The Essence of the Sea: shell extraction, the taking of the ocean’s soul. As we strip the Earth of its treasures, we strip ourselves of meaning. What rises in its place is a tide not of water but of fear, insecurity, and longing.

The crimes mount, layer upon layer, until they form a tower that scrapes the edge of understanding:

The crime against the family, for it severs the roots.

The crime against nature, for it poisons the soil.

The crime against angels, for it mocks their grace.

The crime against demons, for it denies their necessity.

The crime against the planet, the sun, the nervous system of the galaxy.

Each crime is a fracture, yet within each fracture lies a seed of potential—a lesson, a call to reconciliation. If the monster within us is to grow, if we are to nurture it into something more than the sum of its appetites, we must confront these crimes not as judges but as witnesses. We must see them for what they are: the echoes of a species learning how to wield its power.

And what of Capitalism?

Is it truly the villain or merely the mask we have chosen for our shadow? Like the essence of humanity, the nature of crime is neither fixed nor simple. It is a hologram that reflects the one fractured into infinite pieces. To heal, we must not only piece together what is broken but also embrace the fractures as part of the whole.

In the end, angelic influence will not save us, nor will the machines, nor the rising tide. Only the monster—the raw, unfiltered essence of ourselves—holds the key. To nurture it is to nurture the cosmos, for we and it are not separate. The crimes against the sun, the moon, the Earth, and the stars are crimes against ourselves. And in their reconciliation lies our redemption.

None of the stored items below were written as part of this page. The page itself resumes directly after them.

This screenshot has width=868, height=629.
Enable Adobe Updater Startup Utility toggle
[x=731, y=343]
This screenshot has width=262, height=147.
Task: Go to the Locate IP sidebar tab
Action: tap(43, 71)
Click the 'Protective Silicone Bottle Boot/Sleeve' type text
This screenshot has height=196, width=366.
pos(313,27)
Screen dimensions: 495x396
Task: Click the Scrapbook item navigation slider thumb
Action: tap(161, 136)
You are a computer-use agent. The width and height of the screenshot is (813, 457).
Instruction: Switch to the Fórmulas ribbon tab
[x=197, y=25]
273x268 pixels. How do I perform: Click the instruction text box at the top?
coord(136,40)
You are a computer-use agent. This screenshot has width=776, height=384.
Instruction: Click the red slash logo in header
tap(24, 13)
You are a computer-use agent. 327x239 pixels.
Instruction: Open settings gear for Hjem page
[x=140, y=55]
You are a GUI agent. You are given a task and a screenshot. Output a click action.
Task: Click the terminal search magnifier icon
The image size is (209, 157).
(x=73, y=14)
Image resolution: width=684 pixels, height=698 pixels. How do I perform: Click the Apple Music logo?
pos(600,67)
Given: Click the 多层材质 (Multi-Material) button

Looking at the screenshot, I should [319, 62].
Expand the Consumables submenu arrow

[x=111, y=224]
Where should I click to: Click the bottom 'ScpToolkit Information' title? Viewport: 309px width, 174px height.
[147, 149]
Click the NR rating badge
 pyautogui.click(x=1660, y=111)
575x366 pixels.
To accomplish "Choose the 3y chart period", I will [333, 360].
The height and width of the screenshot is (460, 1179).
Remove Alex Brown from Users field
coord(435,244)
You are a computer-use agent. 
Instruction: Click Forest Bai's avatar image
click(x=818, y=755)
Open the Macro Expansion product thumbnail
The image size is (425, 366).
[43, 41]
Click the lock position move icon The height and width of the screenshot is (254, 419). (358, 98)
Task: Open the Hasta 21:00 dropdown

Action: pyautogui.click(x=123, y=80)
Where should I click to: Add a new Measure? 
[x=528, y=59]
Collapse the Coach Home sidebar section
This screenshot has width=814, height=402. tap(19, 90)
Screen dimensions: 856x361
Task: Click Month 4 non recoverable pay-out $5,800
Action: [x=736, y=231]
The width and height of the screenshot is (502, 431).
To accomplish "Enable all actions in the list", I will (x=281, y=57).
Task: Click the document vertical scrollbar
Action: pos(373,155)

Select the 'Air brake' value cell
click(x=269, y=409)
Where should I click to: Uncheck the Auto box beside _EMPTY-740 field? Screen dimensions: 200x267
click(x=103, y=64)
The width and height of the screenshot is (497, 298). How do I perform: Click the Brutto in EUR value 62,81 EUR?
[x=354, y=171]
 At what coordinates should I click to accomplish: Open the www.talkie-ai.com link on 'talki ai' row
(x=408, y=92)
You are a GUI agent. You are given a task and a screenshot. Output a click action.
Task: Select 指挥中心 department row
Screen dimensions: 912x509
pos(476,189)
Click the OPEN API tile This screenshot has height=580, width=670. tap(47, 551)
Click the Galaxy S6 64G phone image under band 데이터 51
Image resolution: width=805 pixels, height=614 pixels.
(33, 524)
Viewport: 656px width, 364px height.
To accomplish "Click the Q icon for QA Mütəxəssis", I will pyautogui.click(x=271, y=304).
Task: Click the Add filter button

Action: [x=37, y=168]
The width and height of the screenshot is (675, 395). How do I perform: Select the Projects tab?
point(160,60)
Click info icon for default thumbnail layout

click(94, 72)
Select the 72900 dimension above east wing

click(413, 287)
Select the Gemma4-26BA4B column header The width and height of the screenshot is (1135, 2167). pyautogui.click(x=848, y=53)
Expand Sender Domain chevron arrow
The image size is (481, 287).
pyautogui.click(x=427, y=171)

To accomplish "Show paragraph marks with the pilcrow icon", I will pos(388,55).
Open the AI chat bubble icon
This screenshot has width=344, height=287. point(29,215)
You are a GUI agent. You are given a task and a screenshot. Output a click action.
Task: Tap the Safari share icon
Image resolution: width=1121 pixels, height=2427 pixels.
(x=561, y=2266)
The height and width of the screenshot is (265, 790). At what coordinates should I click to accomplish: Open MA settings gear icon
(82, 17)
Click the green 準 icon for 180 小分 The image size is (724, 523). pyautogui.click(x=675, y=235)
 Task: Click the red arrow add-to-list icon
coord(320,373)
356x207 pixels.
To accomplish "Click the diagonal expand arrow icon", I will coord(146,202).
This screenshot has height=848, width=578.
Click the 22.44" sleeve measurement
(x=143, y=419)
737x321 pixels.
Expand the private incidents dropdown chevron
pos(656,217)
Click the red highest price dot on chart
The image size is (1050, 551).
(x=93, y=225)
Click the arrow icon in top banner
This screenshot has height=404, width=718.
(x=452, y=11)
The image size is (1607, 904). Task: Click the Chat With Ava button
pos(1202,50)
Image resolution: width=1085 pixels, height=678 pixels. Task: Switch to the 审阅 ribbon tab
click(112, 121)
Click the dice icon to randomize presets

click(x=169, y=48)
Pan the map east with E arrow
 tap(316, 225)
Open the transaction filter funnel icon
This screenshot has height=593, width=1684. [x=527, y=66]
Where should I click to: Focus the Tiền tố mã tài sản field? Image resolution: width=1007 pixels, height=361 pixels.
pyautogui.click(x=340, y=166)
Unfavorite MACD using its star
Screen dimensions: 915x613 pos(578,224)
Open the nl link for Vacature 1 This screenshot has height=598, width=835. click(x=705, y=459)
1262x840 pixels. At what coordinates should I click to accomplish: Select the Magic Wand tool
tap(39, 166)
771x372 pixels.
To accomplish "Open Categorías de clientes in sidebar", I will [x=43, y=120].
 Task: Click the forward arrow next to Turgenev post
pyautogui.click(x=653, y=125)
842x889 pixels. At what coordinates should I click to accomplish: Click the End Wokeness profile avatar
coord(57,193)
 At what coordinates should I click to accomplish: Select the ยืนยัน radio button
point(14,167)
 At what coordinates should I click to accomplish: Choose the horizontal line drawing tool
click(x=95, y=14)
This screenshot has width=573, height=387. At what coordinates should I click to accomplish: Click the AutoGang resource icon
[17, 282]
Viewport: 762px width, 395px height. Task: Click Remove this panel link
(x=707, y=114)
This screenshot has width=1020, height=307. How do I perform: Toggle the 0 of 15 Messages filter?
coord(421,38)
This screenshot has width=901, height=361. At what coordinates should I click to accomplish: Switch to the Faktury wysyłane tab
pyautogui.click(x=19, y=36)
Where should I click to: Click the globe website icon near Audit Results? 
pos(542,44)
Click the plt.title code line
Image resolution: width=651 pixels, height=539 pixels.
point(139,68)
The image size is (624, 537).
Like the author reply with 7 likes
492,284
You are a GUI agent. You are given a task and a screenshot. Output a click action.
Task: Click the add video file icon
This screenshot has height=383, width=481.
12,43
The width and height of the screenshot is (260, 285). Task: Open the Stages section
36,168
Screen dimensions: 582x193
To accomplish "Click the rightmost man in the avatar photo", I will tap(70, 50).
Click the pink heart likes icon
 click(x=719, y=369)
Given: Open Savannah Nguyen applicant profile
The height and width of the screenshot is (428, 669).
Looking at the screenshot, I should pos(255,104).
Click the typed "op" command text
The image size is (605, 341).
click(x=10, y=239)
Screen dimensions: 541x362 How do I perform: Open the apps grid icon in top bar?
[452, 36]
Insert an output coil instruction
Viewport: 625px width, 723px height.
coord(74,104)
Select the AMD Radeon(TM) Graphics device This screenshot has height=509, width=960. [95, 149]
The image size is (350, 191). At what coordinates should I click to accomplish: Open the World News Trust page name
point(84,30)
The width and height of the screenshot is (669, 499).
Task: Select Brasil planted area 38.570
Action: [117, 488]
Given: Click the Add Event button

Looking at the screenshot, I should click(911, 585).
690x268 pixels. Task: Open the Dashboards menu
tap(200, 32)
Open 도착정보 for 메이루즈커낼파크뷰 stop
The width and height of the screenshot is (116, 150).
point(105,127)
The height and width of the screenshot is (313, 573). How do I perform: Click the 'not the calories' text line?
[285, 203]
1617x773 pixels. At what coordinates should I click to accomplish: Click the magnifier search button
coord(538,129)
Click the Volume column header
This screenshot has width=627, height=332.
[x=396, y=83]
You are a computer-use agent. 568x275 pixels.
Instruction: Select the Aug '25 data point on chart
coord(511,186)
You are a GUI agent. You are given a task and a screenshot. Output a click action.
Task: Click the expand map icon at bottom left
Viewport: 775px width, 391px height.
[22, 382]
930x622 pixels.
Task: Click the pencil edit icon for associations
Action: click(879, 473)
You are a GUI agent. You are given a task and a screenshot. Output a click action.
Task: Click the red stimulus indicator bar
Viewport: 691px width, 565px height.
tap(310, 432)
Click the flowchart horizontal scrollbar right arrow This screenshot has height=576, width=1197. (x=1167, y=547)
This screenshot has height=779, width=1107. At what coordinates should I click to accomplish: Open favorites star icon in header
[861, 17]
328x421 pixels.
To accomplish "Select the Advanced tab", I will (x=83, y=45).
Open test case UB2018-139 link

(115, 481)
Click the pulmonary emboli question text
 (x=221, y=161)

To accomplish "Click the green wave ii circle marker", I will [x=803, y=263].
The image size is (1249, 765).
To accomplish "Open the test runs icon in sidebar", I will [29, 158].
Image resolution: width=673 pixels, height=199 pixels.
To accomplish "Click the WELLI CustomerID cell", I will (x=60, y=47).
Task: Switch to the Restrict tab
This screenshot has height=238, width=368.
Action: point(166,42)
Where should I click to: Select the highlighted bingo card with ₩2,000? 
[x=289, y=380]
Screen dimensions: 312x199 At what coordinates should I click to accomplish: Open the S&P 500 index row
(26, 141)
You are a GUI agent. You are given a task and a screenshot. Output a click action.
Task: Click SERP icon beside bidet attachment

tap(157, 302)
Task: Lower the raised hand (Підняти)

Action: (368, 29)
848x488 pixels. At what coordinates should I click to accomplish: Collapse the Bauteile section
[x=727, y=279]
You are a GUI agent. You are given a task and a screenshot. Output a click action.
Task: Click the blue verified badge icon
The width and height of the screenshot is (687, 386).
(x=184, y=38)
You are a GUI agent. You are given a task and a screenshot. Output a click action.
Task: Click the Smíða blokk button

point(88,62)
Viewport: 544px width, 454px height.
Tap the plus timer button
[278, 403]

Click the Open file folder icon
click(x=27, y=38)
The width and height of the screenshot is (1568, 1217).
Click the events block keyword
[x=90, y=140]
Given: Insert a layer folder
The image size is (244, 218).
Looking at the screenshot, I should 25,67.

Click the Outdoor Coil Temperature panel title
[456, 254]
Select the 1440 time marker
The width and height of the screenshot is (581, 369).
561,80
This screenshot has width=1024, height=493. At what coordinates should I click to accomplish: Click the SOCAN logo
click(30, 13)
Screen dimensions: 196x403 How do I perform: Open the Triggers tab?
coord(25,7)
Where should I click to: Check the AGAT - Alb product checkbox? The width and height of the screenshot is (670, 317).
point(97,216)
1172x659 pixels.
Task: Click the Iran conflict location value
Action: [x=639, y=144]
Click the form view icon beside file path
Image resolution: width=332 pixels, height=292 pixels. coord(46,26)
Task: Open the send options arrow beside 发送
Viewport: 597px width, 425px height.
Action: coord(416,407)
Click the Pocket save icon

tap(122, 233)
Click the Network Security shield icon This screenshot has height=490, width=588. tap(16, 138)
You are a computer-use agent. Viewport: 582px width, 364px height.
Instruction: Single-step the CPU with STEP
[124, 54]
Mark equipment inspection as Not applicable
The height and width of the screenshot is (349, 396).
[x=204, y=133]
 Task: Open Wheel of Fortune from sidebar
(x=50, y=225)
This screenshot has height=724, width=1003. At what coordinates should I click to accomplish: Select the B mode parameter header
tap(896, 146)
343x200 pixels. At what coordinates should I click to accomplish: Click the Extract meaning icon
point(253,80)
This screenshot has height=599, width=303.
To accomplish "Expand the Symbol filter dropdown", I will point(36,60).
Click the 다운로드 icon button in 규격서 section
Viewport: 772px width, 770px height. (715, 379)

My Lady of the Earth: A Tale of Renewal and Time

November 12, 2024

In the heart of a forgotten desert, a lone figure trudged down a cracked highway, each step scraping against the sun-scorched asphalt as if metal clanked against stone. His feet felt like tin cans, hollow and beaten, dragging his weary body forward as he clutched an old glass bowl—its only inhabitant a sliver of something ancient and alive, a glint of Time itself suspended in water. His arms ached, heavy and empty, as though they’d died long before, holding nothing but the fragile keepsake of ages past.

But just as his strength waned, there was a shift. She appeared as if conjured from the dust itself: My Lady of the Earth, the Sun’s seventh Queen. With a graceful lift of her arms, she raised him above the smoke, the Screen of all that clouded and concealed. Her touch was unlike anything he’d known, reaching through the rusting paths of his veins, setting them aglow with purpose. In her embrace, he felt something long lost—a feeling like Home, a warmth too timeless to describe.

He looked upon her as her veil began to dissolve. Beneath it, her face bore the quiet strength of mountains, still and unyielding, forever patient. From her eyes spilt silver brooks, flowing over her cheeks without urgency, slipping past with a gentleness that defied the chaotic world below. The brooks whispered of hidden peace, where Madonnas rested in perfect balance, and saints lay quiet in their coffins, untouched by mortal turmoil. Shadows of the powerful faded here, hollow ambitions dissipating like smoke. Even the rooster—herald of dawn and disturbance—lay silent in her presence as if Time paused.

She was both familiar and fierce, the Only Child of Passion and Earth’s eternal heartbeat. Winds swept through the dust, weaving through her form, rooting into her flesh, and carrying the age-old whispers of forgotten stars with them. Her body, raw and untamed, glistened in the light of the Sun, bound to it yet free, dancing in an endless circle of life and death, decay and rebirth.

With a flick of her golden feet, she nudged the Moon, sending it into an orbit known only to the wise and the wild, beckoning all with a silent proclamation. The man held his breath, feeling the weight of her gesture, her assurance—this was no end but the beginning, an age reborn. And as he stared into her eyes, he understood: he was no longer lost in the desert. He had been brought back to her, the soul of his journey entwined with the spirit of the Earth, who whispered to him that, like her, he too was eternal.